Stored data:
......

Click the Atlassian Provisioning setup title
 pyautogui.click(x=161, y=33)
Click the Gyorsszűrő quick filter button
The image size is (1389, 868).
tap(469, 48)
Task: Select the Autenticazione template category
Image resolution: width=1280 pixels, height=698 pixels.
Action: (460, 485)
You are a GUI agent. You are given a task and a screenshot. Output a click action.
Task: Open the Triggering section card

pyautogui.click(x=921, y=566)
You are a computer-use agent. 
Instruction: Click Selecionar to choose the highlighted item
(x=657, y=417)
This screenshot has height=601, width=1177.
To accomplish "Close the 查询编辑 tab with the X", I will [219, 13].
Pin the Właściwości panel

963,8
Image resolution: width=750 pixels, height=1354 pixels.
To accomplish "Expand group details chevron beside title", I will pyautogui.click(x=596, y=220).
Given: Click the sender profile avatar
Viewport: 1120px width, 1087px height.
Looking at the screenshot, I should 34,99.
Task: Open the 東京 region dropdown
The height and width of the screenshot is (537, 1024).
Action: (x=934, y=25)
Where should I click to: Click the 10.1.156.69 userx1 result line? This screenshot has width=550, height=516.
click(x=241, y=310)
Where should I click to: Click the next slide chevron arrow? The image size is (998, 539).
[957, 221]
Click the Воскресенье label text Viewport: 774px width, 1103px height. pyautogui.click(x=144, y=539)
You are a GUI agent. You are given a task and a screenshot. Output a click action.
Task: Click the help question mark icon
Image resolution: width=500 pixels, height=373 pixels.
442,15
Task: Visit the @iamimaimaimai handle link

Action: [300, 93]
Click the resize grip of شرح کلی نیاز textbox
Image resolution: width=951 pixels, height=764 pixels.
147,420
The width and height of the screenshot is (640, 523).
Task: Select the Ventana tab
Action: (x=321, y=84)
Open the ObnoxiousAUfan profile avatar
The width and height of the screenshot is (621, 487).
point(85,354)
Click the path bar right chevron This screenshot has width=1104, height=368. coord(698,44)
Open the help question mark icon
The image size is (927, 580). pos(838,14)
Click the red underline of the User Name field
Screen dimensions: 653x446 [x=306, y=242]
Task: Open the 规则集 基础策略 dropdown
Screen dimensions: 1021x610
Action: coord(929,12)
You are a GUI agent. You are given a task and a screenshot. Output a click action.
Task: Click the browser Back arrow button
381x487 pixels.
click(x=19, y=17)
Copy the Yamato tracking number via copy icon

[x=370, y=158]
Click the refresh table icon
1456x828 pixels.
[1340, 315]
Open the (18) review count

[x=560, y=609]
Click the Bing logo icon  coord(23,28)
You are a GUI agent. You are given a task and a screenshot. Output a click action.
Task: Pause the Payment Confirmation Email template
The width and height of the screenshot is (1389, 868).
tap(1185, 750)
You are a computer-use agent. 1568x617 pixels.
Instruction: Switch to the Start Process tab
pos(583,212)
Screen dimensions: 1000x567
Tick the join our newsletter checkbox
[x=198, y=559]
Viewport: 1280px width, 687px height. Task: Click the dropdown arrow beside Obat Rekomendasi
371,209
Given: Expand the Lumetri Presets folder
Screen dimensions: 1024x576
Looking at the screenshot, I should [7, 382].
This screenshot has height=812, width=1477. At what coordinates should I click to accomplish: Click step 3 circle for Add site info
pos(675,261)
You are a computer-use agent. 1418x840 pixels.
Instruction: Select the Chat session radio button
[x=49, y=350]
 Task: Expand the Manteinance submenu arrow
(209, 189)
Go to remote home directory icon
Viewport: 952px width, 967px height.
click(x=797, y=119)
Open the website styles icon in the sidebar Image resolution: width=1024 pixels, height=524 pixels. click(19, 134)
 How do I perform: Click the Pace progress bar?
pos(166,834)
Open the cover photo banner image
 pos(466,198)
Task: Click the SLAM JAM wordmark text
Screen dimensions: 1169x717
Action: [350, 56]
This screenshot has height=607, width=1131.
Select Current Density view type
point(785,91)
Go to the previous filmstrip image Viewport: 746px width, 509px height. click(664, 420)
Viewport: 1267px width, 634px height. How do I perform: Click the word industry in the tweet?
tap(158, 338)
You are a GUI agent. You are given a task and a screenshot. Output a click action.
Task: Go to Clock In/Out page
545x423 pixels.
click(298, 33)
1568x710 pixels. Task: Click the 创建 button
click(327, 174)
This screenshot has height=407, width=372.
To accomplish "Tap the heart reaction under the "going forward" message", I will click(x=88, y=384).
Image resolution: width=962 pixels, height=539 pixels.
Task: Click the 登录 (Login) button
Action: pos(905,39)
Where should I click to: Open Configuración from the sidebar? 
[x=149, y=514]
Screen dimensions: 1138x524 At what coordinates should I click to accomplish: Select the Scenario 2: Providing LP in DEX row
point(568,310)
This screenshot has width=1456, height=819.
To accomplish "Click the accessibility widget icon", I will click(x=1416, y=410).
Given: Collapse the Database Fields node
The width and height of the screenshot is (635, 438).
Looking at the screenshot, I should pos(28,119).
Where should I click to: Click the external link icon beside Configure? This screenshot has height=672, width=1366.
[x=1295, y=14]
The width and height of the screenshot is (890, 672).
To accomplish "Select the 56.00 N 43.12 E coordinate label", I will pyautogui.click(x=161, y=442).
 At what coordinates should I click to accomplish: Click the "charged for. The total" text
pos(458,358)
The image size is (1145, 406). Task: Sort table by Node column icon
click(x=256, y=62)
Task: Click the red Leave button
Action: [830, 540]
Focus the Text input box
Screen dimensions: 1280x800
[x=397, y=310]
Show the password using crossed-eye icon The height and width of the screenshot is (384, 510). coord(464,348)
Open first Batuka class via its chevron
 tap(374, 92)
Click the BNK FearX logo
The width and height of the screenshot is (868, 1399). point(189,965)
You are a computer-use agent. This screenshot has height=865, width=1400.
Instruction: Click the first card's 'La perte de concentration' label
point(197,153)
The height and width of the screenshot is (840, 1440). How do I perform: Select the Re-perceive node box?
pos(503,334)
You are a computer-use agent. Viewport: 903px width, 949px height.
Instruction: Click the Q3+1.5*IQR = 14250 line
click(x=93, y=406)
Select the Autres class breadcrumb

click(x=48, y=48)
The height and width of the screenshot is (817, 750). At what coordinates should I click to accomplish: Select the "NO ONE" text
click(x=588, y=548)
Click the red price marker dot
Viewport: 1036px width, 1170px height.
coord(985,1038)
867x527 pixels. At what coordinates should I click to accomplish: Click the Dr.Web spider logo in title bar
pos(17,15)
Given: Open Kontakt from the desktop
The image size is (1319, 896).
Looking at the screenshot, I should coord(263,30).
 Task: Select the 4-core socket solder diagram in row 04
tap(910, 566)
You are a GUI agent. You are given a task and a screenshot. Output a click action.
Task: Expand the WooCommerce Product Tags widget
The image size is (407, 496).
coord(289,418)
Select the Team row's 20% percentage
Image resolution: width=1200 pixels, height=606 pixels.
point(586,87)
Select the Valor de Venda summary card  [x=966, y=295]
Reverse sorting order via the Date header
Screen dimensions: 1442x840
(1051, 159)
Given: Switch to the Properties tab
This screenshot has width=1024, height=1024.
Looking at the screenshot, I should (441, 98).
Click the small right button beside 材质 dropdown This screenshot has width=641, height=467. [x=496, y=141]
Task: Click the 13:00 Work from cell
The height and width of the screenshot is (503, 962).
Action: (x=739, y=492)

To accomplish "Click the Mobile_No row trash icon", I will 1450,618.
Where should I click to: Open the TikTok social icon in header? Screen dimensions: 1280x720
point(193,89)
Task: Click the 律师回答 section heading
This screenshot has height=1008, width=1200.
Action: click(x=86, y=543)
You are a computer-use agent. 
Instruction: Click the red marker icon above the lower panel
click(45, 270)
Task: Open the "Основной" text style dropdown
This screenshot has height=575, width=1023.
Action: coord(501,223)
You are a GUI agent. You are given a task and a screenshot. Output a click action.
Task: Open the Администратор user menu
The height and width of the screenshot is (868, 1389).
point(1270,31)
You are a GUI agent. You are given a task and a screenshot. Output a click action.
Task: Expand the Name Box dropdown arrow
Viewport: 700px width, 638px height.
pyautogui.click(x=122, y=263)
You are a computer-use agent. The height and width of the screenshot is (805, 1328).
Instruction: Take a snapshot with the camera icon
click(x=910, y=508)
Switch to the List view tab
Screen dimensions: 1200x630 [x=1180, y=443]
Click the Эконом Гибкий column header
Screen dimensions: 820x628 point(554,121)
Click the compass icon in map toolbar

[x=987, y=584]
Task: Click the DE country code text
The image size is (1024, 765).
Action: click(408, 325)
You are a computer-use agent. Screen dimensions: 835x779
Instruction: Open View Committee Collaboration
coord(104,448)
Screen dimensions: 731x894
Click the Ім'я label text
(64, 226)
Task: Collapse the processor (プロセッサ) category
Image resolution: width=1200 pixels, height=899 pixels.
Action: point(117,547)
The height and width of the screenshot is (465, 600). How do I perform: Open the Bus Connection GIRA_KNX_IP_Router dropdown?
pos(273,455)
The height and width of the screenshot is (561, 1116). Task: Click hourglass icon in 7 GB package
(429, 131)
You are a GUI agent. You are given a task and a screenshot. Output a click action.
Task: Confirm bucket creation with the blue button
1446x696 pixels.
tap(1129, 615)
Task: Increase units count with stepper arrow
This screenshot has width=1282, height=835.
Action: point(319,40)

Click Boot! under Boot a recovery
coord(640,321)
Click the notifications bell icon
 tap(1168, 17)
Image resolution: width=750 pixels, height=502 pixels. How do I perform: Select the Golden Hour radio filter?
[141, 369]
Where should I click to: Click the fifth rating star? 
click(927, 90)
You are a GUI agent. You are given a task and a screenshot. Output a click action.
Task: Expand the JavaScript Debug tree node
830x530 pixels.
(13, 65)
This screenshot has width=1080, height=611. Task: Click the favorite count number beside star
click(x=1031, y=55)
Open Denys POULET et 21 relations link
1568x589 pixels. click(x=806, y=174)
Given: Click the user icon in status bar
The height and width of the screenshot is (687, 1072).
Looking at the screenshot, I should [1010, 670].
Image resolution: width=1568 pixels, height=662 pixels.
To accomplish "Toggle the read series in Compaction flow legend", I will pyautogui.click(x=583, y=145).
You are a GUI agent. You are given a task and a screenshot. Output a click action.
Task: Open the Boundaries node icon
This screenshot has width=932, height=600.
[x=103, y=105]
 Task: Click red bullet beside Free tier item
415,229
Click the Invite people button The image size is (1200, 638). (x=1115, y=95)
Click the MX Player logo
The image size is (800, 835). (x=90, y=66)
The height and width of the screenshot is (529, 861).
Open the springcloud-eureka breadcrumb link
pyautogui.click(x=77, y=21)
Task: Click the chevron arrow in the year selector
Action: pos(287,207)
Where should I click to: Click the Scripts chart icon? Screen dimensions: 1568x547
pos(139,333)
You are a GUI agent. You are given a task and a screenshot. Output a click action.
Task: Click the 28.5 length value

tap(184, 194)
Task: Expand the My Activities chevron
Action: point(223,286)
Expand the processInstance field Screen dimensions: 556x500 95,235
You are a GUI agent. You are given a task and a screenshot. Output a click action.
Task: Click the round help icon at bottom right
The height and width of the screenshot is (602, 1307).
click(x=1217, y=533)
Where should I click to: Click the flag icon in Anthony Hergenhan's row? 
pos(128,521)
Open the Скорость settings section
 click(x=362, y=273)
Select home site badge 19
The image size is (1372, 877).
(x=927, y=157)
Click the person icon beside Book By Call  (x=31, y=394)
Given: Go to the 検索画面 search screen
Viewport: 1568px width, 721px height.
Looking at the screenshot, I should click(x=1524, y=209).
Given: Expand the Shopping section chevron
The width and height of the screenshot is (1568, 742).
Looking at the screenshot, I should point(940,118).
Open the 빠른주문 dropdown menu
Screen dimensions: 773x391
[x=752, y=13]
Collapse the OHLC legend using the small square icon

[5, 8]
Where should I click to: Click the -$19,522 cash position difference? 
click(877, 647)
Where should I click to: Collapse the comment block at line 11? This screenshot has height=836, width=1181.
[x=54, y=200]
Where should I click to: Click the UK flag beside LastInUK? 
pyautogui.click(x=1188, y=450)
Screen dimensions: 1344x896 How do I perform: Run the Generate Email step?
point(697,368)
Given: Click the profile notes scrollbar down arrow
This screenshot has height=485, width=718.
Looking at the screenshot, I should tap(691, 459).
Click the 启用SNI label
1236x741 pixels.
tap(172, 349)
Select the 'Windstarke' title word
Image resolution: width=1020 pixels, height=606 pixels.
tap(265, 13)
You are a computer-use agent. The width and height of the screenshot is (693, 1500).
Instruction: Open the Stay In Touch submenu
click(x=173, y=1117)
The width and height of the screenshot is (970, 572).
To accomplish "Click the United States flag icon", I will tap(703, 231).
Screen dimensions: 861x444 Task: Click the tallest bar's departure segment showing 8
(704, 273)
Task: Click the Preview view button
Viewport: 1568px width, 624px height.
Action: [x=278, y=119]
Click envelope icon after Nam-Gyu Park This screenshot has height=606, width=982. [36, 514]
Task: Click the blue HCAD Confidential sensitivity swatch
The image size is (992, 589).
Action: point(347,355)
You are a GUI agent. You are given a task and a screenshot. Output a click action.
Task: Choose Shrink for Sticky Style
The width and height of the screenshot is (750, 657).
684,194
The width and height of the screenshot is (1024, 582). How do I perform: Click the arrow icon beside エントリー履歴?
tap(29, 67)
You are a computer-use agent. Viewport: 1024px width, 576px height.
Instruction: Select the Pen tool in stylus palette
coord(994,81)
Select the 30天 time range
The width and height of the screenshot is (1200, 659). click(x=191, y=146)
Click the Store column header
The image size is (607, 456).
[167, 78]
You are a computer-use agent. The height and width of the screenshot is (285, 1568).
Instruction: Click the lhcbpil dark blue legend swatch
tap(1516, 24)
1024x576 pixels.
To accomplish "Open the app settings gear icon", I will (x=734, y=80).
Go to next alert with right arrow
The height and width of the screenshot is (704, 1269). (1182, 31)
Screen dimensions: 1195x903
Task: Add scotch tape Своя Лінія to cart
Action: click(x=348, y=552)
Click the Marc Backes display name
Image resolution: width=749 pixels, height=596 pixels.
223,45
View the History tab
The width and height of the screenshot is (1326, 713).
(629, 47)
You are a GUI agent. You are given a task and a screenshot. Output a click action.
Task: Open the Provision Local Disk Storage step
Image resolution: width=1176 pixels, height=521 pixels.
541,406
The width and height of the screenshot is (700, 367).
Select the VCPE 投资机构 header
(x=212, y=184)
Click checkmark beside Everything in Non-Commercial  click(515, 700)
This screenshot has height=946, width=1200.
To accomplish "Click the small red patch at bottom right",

......

Task details:
Where a line of the data holds the word "avatar", copy that line.

Answer:
Given: Click the sender profile avatar
Open the ObnoxiousAUfan profile avatar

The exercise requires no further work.